Rüdiger Böss, executive vice president of group content acquisition and sales at ProSiebenSat.1 Media, notes that the fan bases for some shows, including “Game of Thrones,” may be willing to wait, but they are often exceptions. “Viewers can lose patience when the break is too long, and drop the show forever,” Böss says.

But Gina Brogi, president of global distribution at 20th Century Fox Television Distribution, says international buyers have adapted to more diverse delivery schedules just fine.

“Clients that buy cable content come to expect that there are trade-offs every single year, and having terrific storytelling and an impactful series that might not be as consistent as broadcast content is worth the trade-off,” she says.

That’s true for the Canal Plus Group, where head of drama acquisitions Diane Reynald has a pretty laissez-faire attitude toward extended breaks. “It’s not a real problem,” she says. “We know that usually distributors don’t care that it’s difficult for the international market.”

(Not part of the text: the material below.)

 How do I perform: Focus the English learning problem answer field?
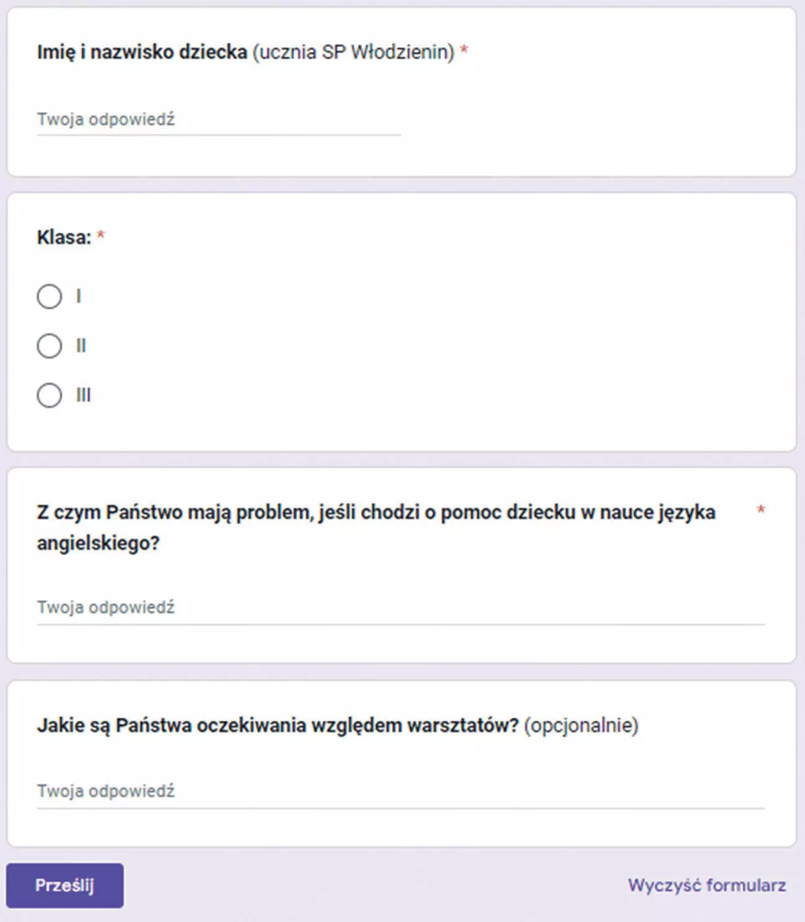tap(400, 608)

Anthology shows, including “American Crime Story,” are even more adaptable to long breaks, as Reynald notes, “because the second season is completely different from the first.”

“In the U.K., no one would think of taking a break and breaking the momentum for an original drama that’s been commissioned.”
Katie Keenan

“We find ways for people to not forget about the story, and be up-to-date, which is easier now than it was four or five years ago.”

Some of those ways involve studios becoming more savvy about providing assets and talent to help market shows overseas. To Keenan, that can make taking extended hiatuses even more baffling.

“We’ve spent the money licensing the show, a lot of time has gone into making a big marketing campaign, and our press teams and creative teams are helping to make a success of a show,” she says. “Anything that deviates or negatively impacts your ability to do that makes the challenge of creating hits even greater.”

Another challenge for overseas programmers is whether to try and air their buys as close to the U.S. premiere as possible, knowing a hiatus is coming down the road, or to wait a few weeks or months until the full season can run without a break — a practice that can tempt fans into seeking out pirated versions.

It’s hard to know how much long hiatuses affected the decision of Denmark’s DK2 to extricate itself from output deals, but 10 years ago Anette Romer, head of acquisitions and formats, says they stopped trying to buy new American shows.

“The audience did not come to it,” she says. DK2 has rights to such shows as “Two Broke Girls” and “Wilfred” that they don’t even schedule. “I have my focus firmly fixed on 2020 when a lot [of the deals] will expire.”

Fragmentation of viewership has had an impact on the ability to create an international success, she adds. “It’s harder and harder to get a worldwide hit. Just in our territory, we have drama that used to generate a million [viewers], and now draws half a million. People have so much more choice.”

This difficulty in creating overseas hits comes roughly at the same time that international’s influence over some Stateside series’ survival is expanding. The 2017 broadcast upfront season led to fresh orders for several bubble shows (including “Quantico,” which airs in the U.S. on ABC, and “Blindspot,” whose American home is NBC) because of the licensing deals they’d made overseas. And while those series may not bedevil international distributors with long mid-season hiatuses, series that do make their fans wait may not always have the luxury to do so.

“Canada, Australia — I’m not aware that either of those territories take as regular breaks as the U.S.,” says Keenan. “It does seem that U.S. networks are moving closer to taking smaller breaks, but they’ve really got to move all the way. I don’t think there’s a happy medium.”